Before I discuss Quality Inspection Blog’s post (by analyzing the nine things it cites) I want to note how true it is. Small companies sometimes read how they should do X with a manufacturer and then insist on doing X even though virtually no product manufacturer in China or Vietnam or Thailand or Mexico or Taiwan or India or Cambodia or the Philipines or anywhere would agree to X unless massive product quantities are ordered. Put simply, Walmart can require certain things of its product suppliers around the world that most companies cannot.The first thing that springs to mind is product exclusivity. Our international manufacturing lawyers usually ask our clients if they are concerned with their foreign manufacturer making the same product for others. When we ask the question using the word “same,” and our client responds “yes,” we then ask what for them constitutes the same product. Sometimes they will respond with something broad like “I don’t want them making IoT devices for anyone else” When I get this sort of response, my thought is that this is never going to happen unless our client is prepared to purchase billions of dollars a year in IoT devices from this one manufacturer. I say this because most contract manufacturers that make products for small companies make their products for from 3 to 300 foreign companies. No manufacturer that makes IoT devices for 100 companies will stop making IoT products for all 100 companies just to secure your $800,000 in yearly business. The economics of that are just not there.In this sort of situation, our manufacturing lawyers will usually provide the following explanation as to why what our client seeks is both impossible and unnecessary:
This company you want to make your IoT product makes all sorts of IoT products for all sorts of other companies around the world. And your IoT product is a health device you plan to sell to health clubs in Canada and the United States, correct? So why do you even care that this company makes and sells IoT devices for olive growers in Spain, Israel and Greece?
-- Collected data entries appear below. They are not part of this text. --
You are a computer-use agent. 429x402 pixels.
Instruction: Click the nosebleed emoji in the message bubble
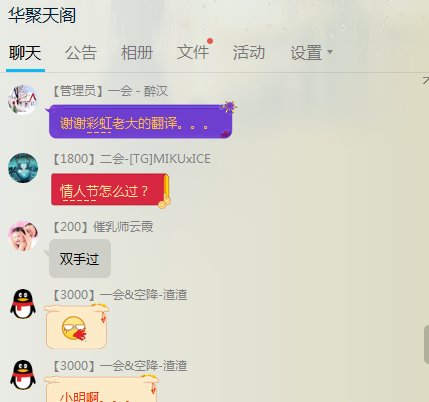(x=74, y=329)
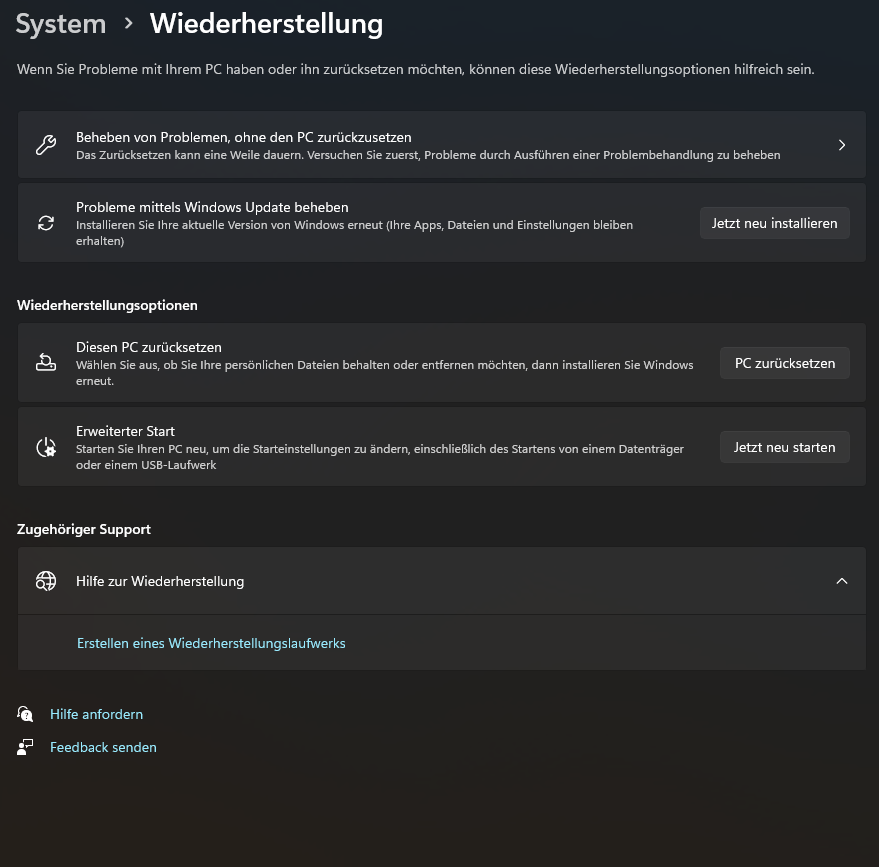Collapse the Hilfe zur Wiederherstellung chevron
879x867 pixels.
point(841,581)
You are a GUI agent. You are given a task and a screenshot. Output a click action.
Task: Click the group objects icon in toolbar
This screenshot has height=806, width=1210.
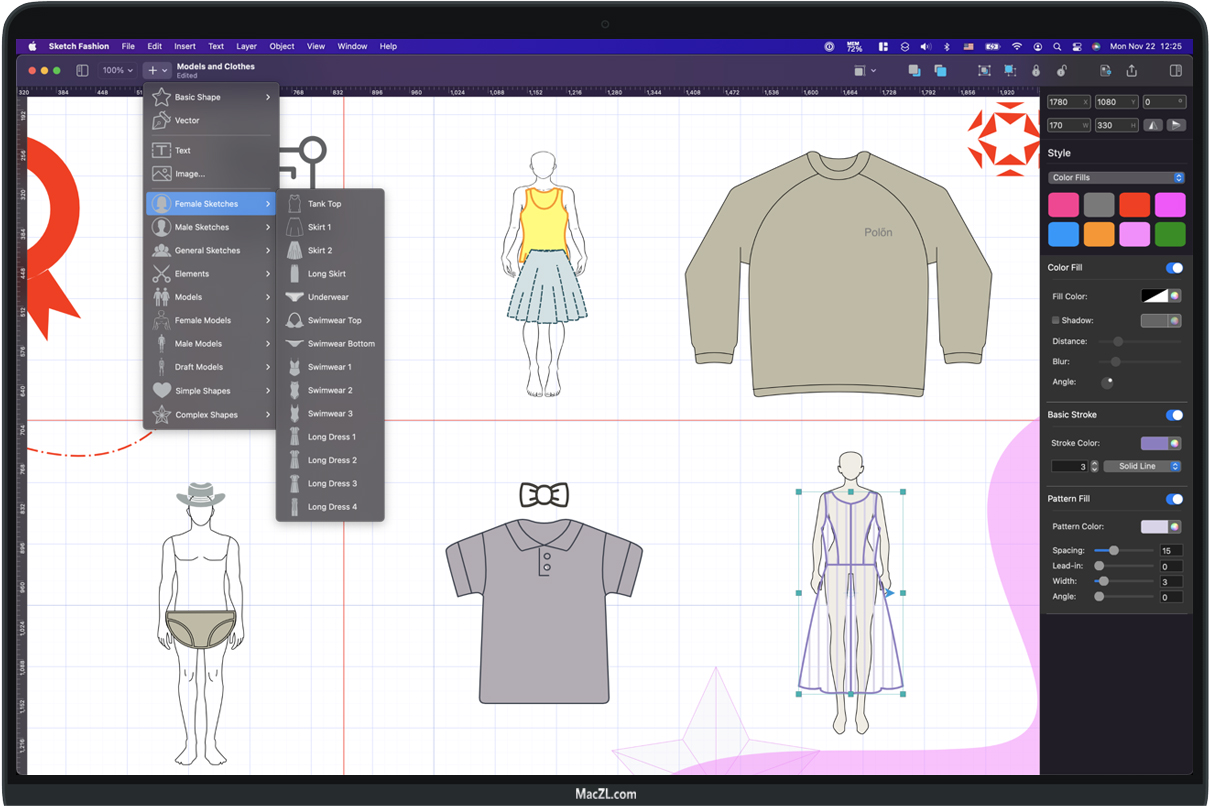(984, 71)
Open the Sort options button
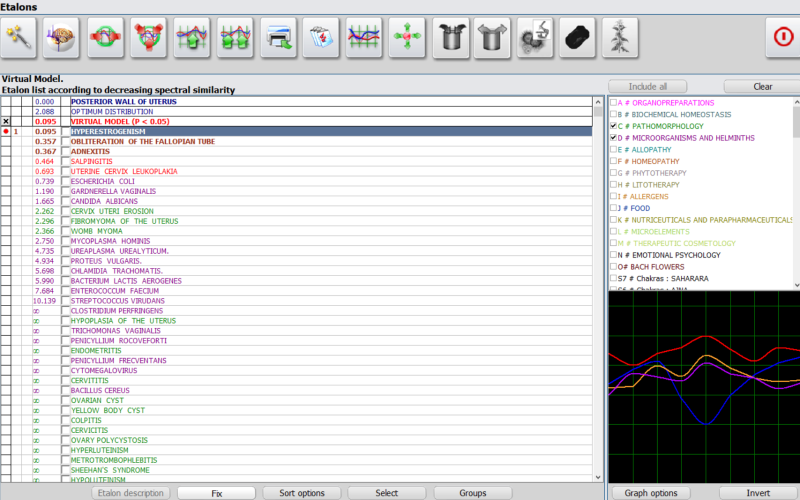The width and height of the screenshot is (800, 500). point(300,493)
I am asking these questions because there is no way this manufacturer is going to stop making IoT devices for olive growers in Spain, Israel, and Greece just to get your start-up order for 10,000 health club IoT devices and I am not aware of any reason why this should matter to you. So how would it be if we just try to get this manufacturer to agree not to make or sell health club IoT devices?
Quality Inspection Blog starts its post by discussing how there is much good advice on “Linkedin and elsewhere, aimed at importers sourcing products from China, Vietnam, or other low-cost Asian countries” but much of this advice is NOT applicable to companies buying under 20 million USD a year — and, sometimes, not under 1 billion USD a year.” It then lists out the following nine things large importers can get from their suppliers but small companies usually cannot. Note that my summary below of the Quality Inspection Blog is in regular font and my own comments/opinions are in italics.
1. Negotiate with large contract manufacturers in many countries. Apple has been looking at producing iPhones in Vietnam and/or in India. Apple knows “large contract manufacturers (e.g. Foxconn) are willing to set up a plant wherever Apple wants.” But if you are a company looking to buy 5,000 mobile phones in Vietnam or India, you very well may not be able to find anyone to make them for you in such a small quantity. This is so true. Our law firm has been working with many clients looking to source electronic products from Vietnam and Thailand and the Philipines and unless they are willing to buy in fairly large quantities, they are not having much luck in finding suppliers. But much depends on the product and the country. For instance, many of our toy and houseware product clients were able to relatively easily shift their contract manufacturing manufacturing to Vietnam and Thailand and some of our clothing and auto parts manufacturing clients are shifting to Mexico.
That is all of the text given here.